Saripudin Tanjung (Ist.)
Penulis: Saripudin Tanjung*
Tahapan proses revisi Undang-Undang Pembentukan Peraturan Perundang-Undangan (UU P3) terus bergulir, dilansir dari situs dpr.go.id berkaitan dengan RUU usalan Komisi atau Badan Legislasi (Baleg) yang masuk jalur Non-Prolegnas ini diusulkan pada tanggal 2 Februari 2022. Diketahui bahwa pada 7 April 2022 Baleg DPR RI mengelar rapat kerja sama dengan Pemerintah, membahas RUU Perubahan Kedua atas UU P3 tersebut. Baleg DPR menargetkan pembahasan revisi UU P3 selesai sebelum masa persidangan DPR saat ini yang berakhir pada Kamis, 14 April 2022. Namun, berdasarkan informasi terbaru bahwa pengesahan revisi UU P3 ini ditunda Kamis kemarin, DPR pun memutuskan untuk membahasnya setelah masa reses yang akan dimulai pada 15 April hingga 16 Mei 2022.

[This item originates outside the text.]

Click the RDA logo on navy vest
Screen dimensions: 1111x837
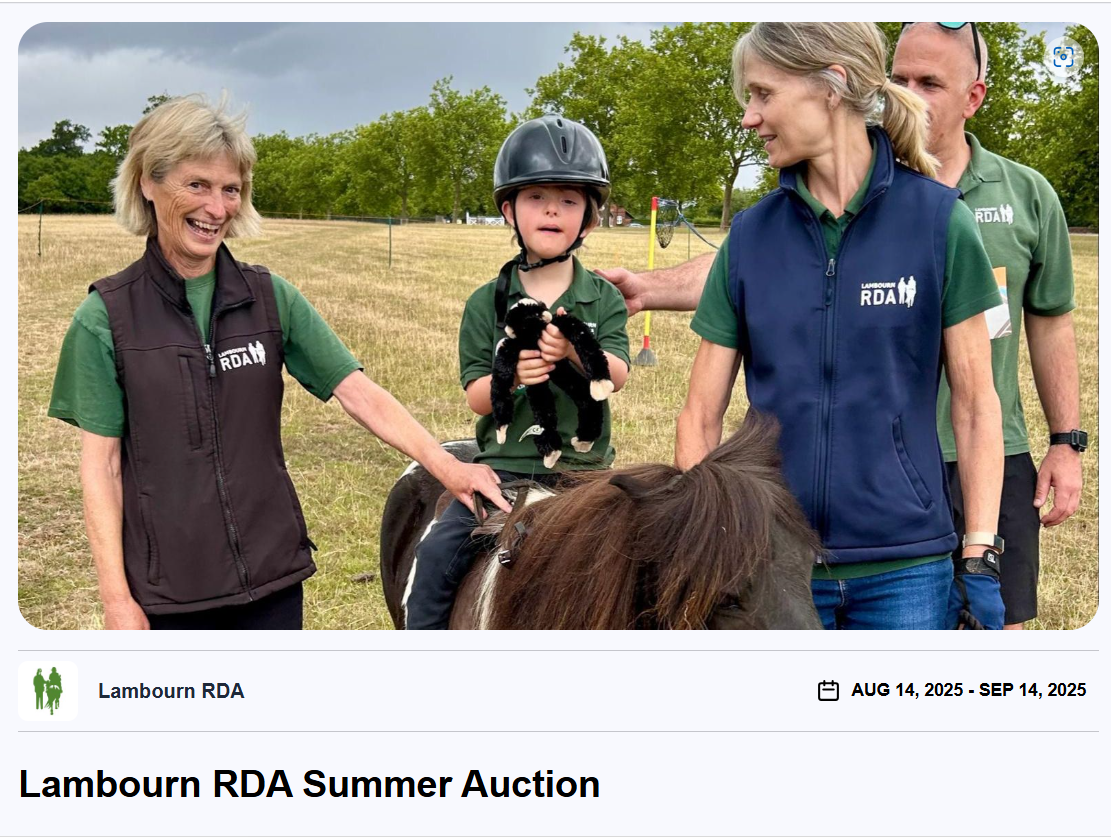point(888,291)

Dewan Perwakilan Rakyat (DPR) terus mengebut proses revisi Undang-Undang Nomor 12 Tahun 2011 tentang Pembentukan Peraturan Perundang-Undangan ini. Melihat pergulatan dalam proses Revisi UU P3 yang tidak seharusnya dilakukan secara sporadis dan tergesa-gesa hanya karena ingin memberikan justifikasi bagi metode omnibus terhadap UU Cipta Kerja. Karena semestinya revisi UU P3 dilakukan secara hati-hati dengan semangat perbaikan peraturan perundang-undangan.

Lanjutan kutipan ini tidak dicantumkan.